Segment Start: Available data

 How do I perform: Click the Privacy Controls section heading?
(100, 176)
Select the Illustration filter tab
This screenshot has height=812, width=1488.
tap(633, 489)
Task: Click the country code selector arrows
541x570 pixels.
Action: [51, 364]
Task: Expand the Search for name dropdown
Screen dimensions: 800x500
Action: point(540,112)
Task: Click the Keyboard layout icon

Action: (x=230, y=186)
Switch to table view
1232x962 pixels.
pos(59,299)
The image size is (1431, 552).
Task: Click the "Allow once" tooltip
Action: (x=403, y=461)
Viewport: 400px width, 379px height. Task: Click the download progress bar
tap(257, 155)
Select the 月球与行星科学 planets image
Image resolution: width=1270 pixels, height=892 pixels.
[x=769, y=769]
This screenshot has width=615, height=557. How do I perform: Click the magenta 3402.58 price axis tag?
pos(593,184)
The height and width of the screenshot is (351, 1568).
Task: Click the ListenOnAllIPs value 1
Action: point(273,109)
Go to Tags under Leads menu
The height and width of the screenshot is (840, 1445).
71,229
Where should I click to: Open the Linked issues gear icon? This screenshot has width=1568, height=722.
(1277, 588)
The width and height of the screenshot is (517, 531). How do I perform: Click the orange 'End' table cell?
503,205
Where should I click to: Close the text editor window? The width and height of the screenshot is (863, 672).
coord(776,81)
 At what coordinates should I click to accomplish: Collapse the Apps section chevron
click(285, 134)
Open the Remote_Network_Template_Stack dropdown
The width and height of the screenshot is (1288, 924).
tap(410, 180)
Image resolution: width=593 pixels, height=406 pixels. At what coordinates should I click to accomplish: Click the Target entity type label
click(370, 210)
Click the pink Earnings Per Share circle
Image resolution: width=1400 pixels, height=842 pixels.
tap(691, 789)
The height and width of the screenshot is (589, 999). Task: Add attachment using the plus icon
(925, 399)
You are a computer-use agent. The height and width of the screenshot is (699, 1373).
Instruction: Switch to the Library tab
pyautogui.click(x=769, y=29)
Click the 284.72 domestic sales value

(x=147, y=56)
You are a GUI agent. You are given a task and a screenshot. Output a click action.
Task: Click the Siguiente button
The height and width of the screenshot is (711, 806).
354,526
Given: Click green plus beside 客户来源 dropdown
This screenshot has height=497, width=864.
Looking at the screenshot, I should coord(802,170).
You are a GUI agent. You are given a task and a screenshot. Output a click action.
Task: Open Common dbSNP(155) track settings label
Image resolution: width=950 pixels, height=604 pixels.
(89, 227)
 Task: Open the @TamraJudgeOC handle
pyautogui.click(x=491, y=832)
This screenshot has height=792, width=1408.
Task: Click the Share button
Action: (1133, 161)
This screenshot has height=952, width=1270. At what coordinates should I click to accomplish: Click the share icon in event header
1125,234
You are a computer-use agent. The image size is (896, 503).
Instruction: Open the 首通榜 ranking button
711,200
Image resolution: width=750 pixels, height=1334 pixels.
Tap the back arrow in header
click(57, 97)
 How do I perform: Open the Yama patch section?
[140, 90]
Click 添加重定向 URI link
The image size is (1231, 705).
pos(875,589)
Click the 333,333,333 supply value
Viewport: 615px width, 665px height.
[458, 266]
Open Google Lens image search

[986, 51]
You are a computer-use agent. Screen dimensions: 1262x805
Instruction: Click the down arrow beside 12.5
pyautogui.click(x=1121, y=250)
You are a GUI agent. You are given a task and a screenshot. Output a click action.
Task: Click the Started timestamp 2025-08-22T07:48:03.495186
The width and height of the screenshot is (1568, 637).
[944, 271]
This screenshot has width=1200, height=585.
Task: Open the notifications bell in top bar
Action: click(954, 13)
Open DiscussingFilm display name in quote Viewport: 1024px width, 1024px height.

Segment End: Available data

## Work required
Quote only the lines from the line containing "Image resolution: width=950" through the end of the entries, keeping the first and the last.

## Solution to this exercise
Image resolution: width=950 pixels, height=604 pixels.
(89, 227)
 Task: Open the @TamraJudgeOC handle
pyautogui.click(x=491, y=832)
This screenshot has height=792, width=1408.
Task: Click the Share button
Action: (1133, 161)
This screenshot has height=952, width=1270. At what coordinates should I click to accomplish: Click the share icon in event header
1125,234
You are a computer-use agent. The image size is (896, 503).
Instruction: Open the 首通榜 ranking button
711,200
Image resolution: width=750 pixels, height=1334 pixels.
Tap the back arrow in header
click(57, 97)
 How do I perform: Open the Yama patch section?
[140, 90]
Click 添加重定向 URI link
The image size is (1231, 705).
pos(875,589)
Click the 333,333,333 supply value
Viewport: 615px width, 665px height.
[458, 266]
Open Google Lens image search

[986, 51]
You are a computer-use agent. Screen dimensions: 1262x805
Instruction: Click the down arrow beside 12.5
pyautogui.click(x=1121, y=250)
You are a GUI agent. You are given a task and a screenshot. Output a click action.
Task: Click the Started timestamp 2025-08-22T07:48:03.495186
The width and height of the screenshot is (1568, 637).
[944, 271]
This screenshot has width=1200, height=585.
Task: Open the notifications bell in top bar
Action: click(954, 13)
Open DiscussingFilm display name in quote Viewport: 1024px width, 1024px height.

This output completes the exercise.